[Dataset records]
==============================

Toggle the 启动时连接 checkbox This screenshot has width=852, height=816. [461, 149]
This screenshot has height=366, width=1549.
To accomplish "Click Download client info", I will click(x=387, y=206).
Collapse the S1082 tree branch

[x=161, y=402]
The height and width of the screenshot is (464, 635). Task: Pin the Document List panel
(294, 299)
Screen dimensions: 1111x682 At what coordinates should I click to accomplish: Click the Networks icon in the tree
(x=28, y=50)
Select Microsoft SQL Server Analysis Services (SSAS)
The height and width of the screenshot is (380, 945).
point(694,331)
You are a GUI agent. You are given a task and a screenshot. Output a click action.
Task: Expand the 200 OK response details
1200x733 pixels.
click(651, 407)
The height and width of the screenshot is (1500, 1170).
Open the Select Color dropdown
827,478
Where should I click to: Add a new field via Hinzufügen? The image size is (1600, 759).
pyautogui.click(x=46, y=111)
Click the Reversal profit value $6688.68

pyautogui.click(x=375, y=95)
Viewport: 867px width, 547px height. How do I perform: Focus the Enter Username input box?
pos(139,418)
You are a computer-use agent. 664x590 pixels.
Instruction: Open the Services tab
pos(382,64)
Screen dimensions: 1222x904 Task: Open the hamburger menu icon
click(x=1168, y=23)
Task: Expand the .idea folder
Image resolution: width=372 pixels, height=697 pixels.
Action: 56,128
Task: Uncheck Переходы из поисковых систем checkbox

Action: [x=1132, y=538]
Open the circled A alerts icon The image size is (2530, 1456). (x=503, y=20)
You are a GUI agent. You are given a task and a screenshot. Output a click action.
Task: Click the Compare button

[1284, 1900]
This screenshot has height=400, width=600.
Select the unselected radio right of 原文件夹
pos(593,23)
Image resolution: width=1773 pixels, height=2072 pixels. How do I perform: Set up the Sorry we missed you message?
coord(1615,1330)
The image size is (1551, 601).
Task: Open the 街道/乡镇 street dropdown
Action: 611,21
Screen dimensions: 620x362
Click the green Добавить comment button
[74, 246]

==============================

* _Work to be completed_:
Put the items starting at the line containing "Where should I" and ending at the line containing "pos(139,418)" into a JSON list of strings, one string per line, omitting blank lines.

* _Reply_:
[
  "Where should I click to: Add a new field via Hinzufügen? The image size is (1600, 759).",
  "pyautogui.click(x=46, y=111)",
  "Click the Reversal profit value $6688.68",
  "pyautogui.click(x=375, y=95)",
  "Viewport: 867px width, 547px height. How do I perform: Focus the Enter Username input box?",
  "pos(139,418)"
]